El calificativo “generación de cristal” se usa principalmente como reacción a las continuas quejas de quienes usan las redes sociales para señalar una injusticia. La imprecisión no es exclusiva de la generación acusadora: ¿bajo qué condiciones los usuarios de redes sociales consideran que algo es injusto? Veamos las redes. Una señora denuncia mediante un video en internet que la mujer que le hace la limpieza le robó un chile en nogada (un platillo muy delicioso para quienes lo desconozcan). La empleadora no sólo exhibe a su empleada, señala que ya no la empleará y quiere que nadie más la emplé. ¿Es un castigo justo por el robo de un platillo? Pero las redes no reaccionan como la señora que se enaltece como ejemplo moral espera. Muchos usuarios la critican por su actitud. La exhibida fue ella. Debido a que le importa mucho su imagen ante miles de desconocidos, tuvo que subir otro video donde le pedía disculpas a la empleada y exhibía que ambas congeniaban y que, en consecuencia, la seguiría empleando. En otro video que afortunadamente no se hizo viral, un sujeto, que aparentemente trabaja en un hospital público, graba a una señora que le grita y le exige sus medicamentos. El sujeto se ríe, cree estar haciendo no sólo algo bueno sino además muy chistoso (creo que la calificó como lady medicinas). En este ejemplo carecemos de mucha información, pero no resulta difícil suponer que una persona que quiere cuidar su salud reaccione de manera furiosa si no le quieren dar los elementos mínimos para hacerlo. El sujeto atenta directamente contra la dignidad de la enferma. Por más exagerado que haya sido el reclamo, no era justo que exhibieran la desesperación de una mujer por unas medicinas que muy probablemente necesitaba. El último caso trata sobre una persona famosa: Mon Laferte decide cancelar el concierto en beneficio a un colectivo feminista porque éste ha sido acusado de tener miembros transfóbicos. Ella decide usar sus redes para explicar que no quiere atentar contra nadie, que aunque no cante, donará algo a ese lugar. Los comentarios que atacan su decisión consideran que ella no está a favor del feminismo porque le importa más la validación del patriarcado (según entiendo, en estos comentarios se considera hombres a las personas transexuales; dado que nacieron con órganos sexuales masculinos también forman parte del patriarcado). Otros comentarios apoyan su decisión de no atacar a ninguna lucha. En otros dicen que quiere quedar bien con todos.

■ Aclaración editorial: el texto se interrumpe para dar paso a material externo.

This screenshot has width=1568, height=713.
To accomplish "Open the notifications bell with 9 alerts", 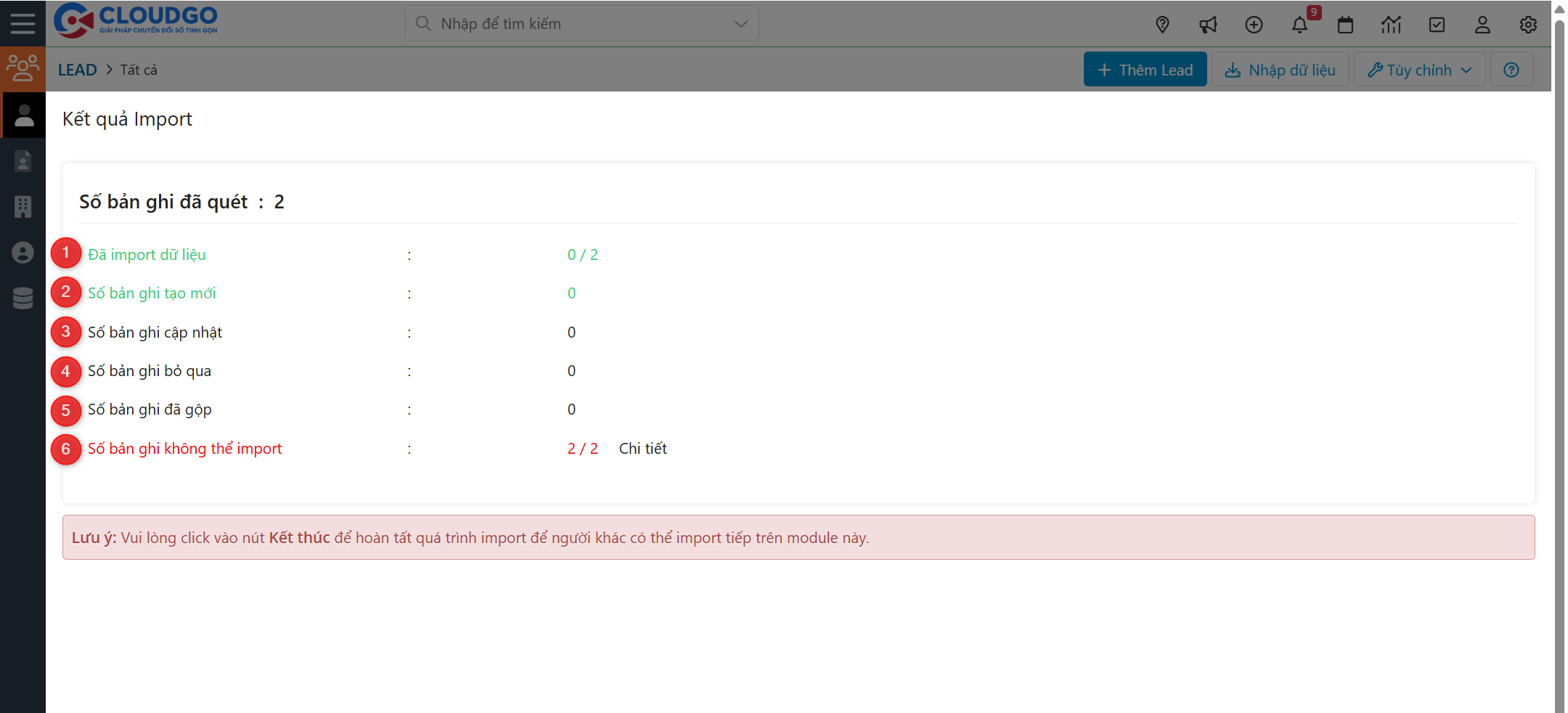I will click(1300, 24).
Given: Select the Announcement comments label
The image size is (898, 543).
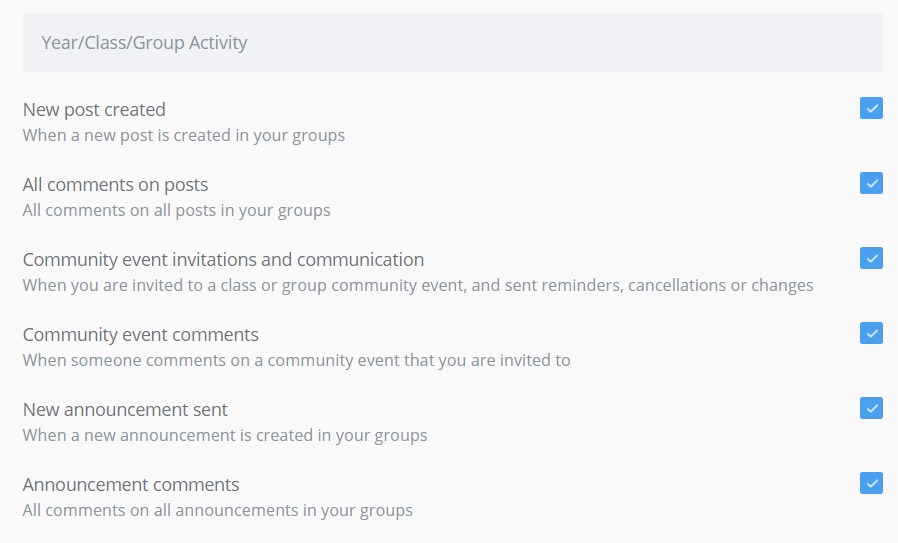Looking at the screenshot, I should 131,485.
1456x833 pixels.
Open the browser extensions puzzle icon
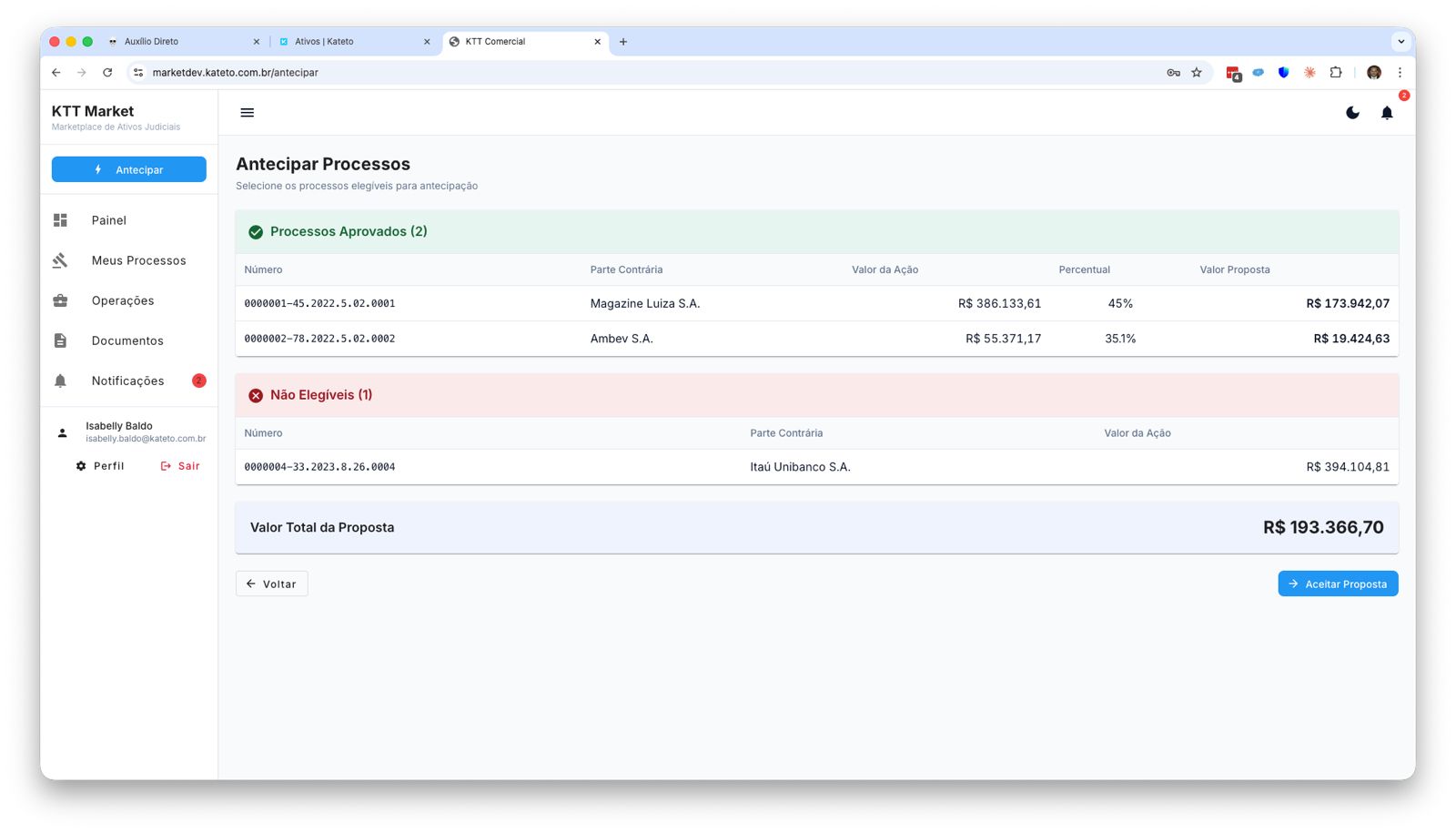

Como en cualquier problema de nuestra complicada experiencia, saber cuándo estamos siendo justos, cuándo injustos, cuándo parciales, cuándo no queremos ir de un lado ni del otro, es difícil (en algunos casos es menos complejo observar la injusticia o la justicia). Esto no quiere decir que una generación sepa detectar con mejor precisión la injusticia, ni que lo justo cambie con el capricho de los años; determinar cualquiera de las dos cosas con la misma generalidad con la que en las redes se cree determinarlo sería caer en el dogmatismo o en la absurdidad que puso preso a Josef K. Tal vez lo más cristalino sea que ahora se cuenta con más medios para señalar una injusticia. No hay que ser injustos con el uso que le damos a las redes.